Author: Malavika Rajkotia

Geetu Vaid

Be in the present moment, says everyone and everything I have read. But how does one disconnect the present from the moments that lead to it? How does one separate one drop from the infinite drops in the ocean, swirling and churning as crests and troughs?

The connection of the present with the past and the role of the past in creating our present and in making all of us who we are is the undercurrent of Malavika Rajkotia’s ‘Unpartitioned Time...’ Recounting her family’s journey from Rajkot in Pakistan to Karnal after the Partition, the author weaves a multi-coloured tapestry with despair, hope, fate, human emotions, family ties and political events in its warp and weft.
Her father Jitinder Singh aka Jindo’s struggle to resettle emotionally and physically in his new home in Karnal, her mother and grandmother’s unrelenting efforts to cling on to the lifestyle that was so brutally wretched away from them and the hopes and aspirations of the next gen daughters handed down a “foreign” legacy are the cornerstones of Malavika’s ‘memoir’.
Karnal, too, is a key protagonist.
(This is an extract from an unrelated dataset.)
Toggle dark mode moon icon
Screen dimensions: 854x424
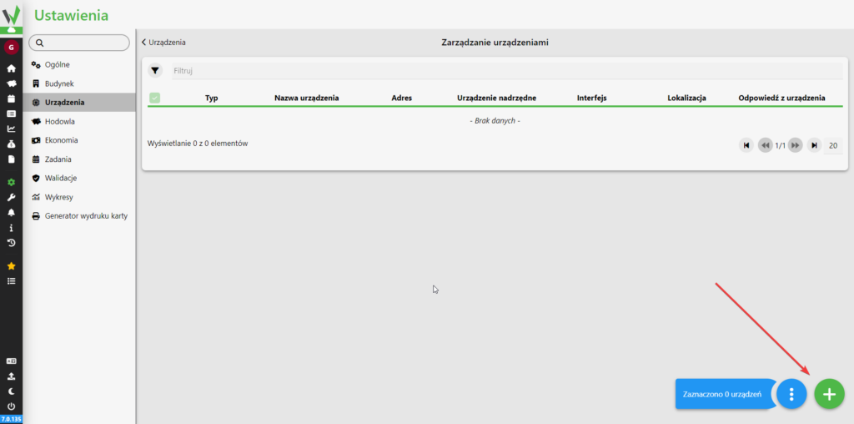[11, 391]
The languorous, non-glamorous town is a metaphor for “taken-for-granted” home that ambitious kids find too boring to return to and yet too precious to let go of. She takes the reader down the memory lane wherein one sees how a little girl’s impressions of Rajkot House in Karnal, grandmother, father, mother and an extended family crisscross with a mature woman’s assessment of life and existential questions.
The writer, however, loses grip often. Memories do have a way of flashing through mind in a disjointed and random way, and it is an onerous task to pen these down in a coherent as well as an engrossing manner. It is in this that the author slips in this ‘memoir’. Her father is painted as a whimsical, fragile, aloof character. She has done a good job of not hiding his flaws, but falls short in building the soft, genuine, sincere side of his character. So, one ends up reading about Jindo and his pain under a veil of dispassion that the author spins, stopping one from getting attached to this handsome, swashbuckling patriarch. Her efforts to include the communal tensions of the 1980s do not blend in smoothly. At times, the story fails to get the desired lift from the language. Rather than a natural flow of narrative, there are splashes and splutters.
Malavika paints a colourful picture of her family and its tryst with destiny and Independence. Whether that picture has a soul or not is a question the answer to which the readers will have to find on their own.